--- Start of QUOTED TEXT ---

EGU21-841
https://doi.org/10.5194/egusphere-egu21-841
EGU General Assembly 2021
© Author(s) 2022. This work is distributed under
the Creative Commons Attribution 4.0 License.

Mineralogy, aqueous history and biosignature preservation potential of bedrock deposits at Oxia Planum, ExoMars 2022 landing site - Spectral characterization of terrestrial analogues.

Agata Krzesinska1, Benjamin Bultel1, Damien Loizeau2, David Craw3, Richard April4, Francois Poulet2, and Stephanie Werner1
Agata Krzesinska et al.
  • 1University of Oslo, Centre for Earth Evolution and Dynamics, Oslo, Norway (a.m.krzesinska@geo.uio.no; benjamin.bultel@geo.uio.no)

--- End of QUOTED TEXT ---
--- Start of SUPPLIED DATA ---

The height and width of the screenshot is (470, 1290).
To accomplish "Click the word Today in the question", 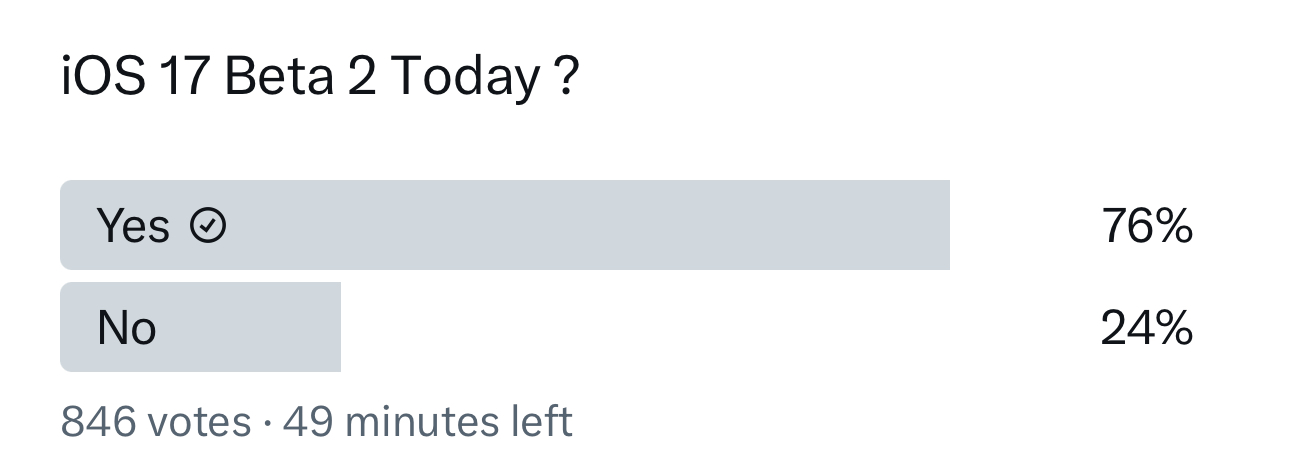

--- End of SUPPLIED DATA ---

**REQUIRED TASKS:**
- a) In the Oxia Planum abstract page, write out word for word the part that opens with the words containing "Agata Krzesinska1, Benjamin" and closes with "Norway (a.m.krzesinska@geo.uio.no; benjamin.bultel@geo.uio.no)".
- b) Under which license does the Oxia Planum abstract page say the work is distributed?

**EXPECTED RESPONSES:**
- a)
Agata Krzesinska1, Benjamin Bultel1, Damien Loizeau2, David Craw3, Richard April4, Francois Poulet2, and Stephanie Werner1
Agata Krzesinska et al.
  • 1University of Oslo, Centre for Earth Evolution and Dynamics, Oslo, Norway (a.m.krzesinska@geo.uio.no; benjamin.bultel@geo.uio.no)

- b) The Creative Commons Attribution 4.0 License.